To be eligible for enrollment to the phase 3 trial, patients need to have previously untreated histologically- or cytologically-confirmed adenocarcinoma of the biliary tract that is locally advanced, unresectable, or metastatic. Patients also needed to be 18 years of age or older, have a life expectancy of 16 weeks or longer, an ECOG performance status of 0 or 1, and acceptable biliary drainage without evidence of ongoing infection.
Randomization strata include measurable disease, metastatic disease, anatomic site of disease, and geography.
Study participants are receiving either NUC-1031 at 725 mg/m2 and cisplatin at 25 mg/m2 on days 1 and 8 of a 21-day cycle or gemcitabine at 1000 mg/m2 and cisplatin at 25 mg/m2 on days 1 and 8 of a 21-day cycle.
The primary end points of the trial are overall survival and objective response rate (ORR), and key secondary end points include progression-free survival, duration of response, safety, pharmacokinetics, and quality of life.
Previously, NUC-1031 was found to have early clinical activity in heavily pretreated patients with platinum-resistant ovarian cancer, according to preliminary findings from the phase 2 PRO-105 trial (NCT03146663).5
The randomized, open-label, 2-part PRO-105 trial was designed to determine the optimal dose of NUC-1031 in patients with platinum-resistant ovarian cancer who received 3 or more lines of chemotherapy.6 The trial enrolled heavily pretreated patients who received a median of 5 prior lines of therapy, and 72% of them had at least 1 comorbidity at the time of study entry.
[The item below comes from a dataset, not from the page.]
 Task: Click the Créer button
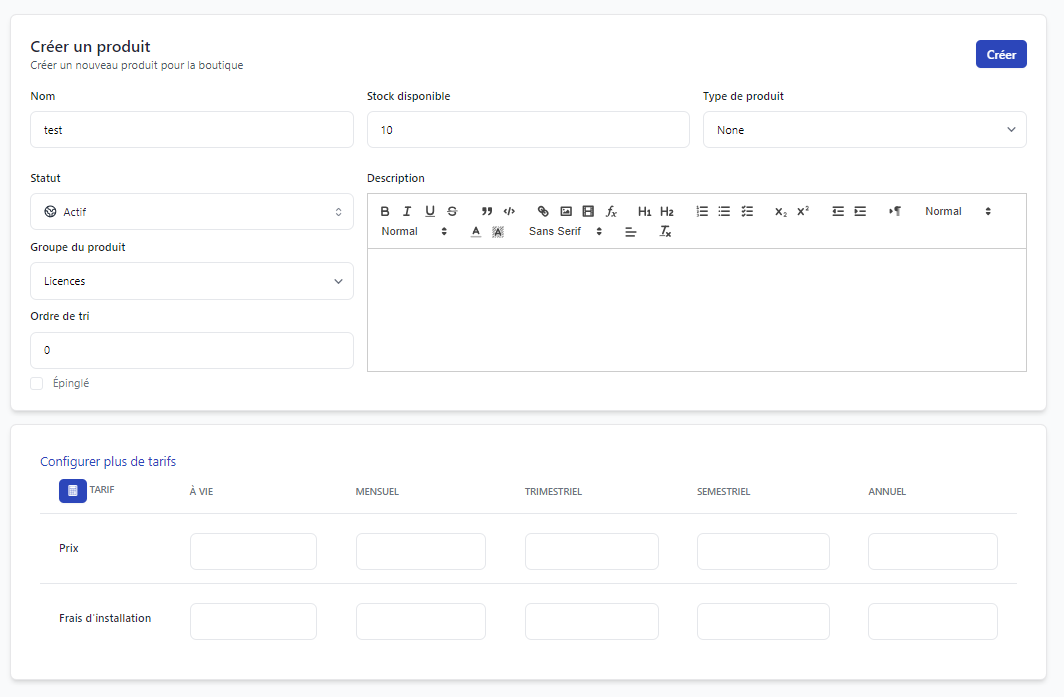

In part 1 of the trial, patients were randomized to 1 of the 2 exploratory doses of NUC-1031: 500 mg/m2 or 750 mg/m2 on days 1, 8, and 15 of a 28-day treatment cycle. Randomization was stratified for both BRCA1/2 mutational status as well as the number of prior lines of chemotherapy that had been received.7
The primary end point was ORR at the selected dose level of either 500 mg/m2 or 750 mg/m2, as assessed by blinded independent central review. DOR, progression-free survival, overall survival, pharmacokinetics, and patient-reported outcomes are among the trial’s secondary end points.
Of 45 evaluable patients, NUC-1031 monotherapy elicited a complete response in 1 patient, partial responses in 2 patients, based on an assessment by blinded independent central review. Stable disease was achieved in 16 patients who received the agent.
In the 23 patients who were given 2 or more cycles of NUC-1031, the confirmed objective response rate was 13% and the disease control rate was 83%. However, these findings are preliminary and thus, are subject to change, according to NuCana plc.
Moreover, 45% of patients were unable to complete the first cycle of treatment with NUC-1031, despite the fact that they did not have progressive disease or any serious grade 3/4 adverse events.
For part 2 of the trial, investigators had planned to examine the safety more closely, along with the pharmacokinetics, dosing intensity, and clinical activity of the agent in an expansion cohort. However, NuCana has decided against proceeding with part 2 of the PRO-105 trial. Instead, the company will be focusing its resources on exploring the agent’s use in biliary tract cancer and examining NUC-3373, a ProTide transformation of fluorouracil, in colorectal cancer.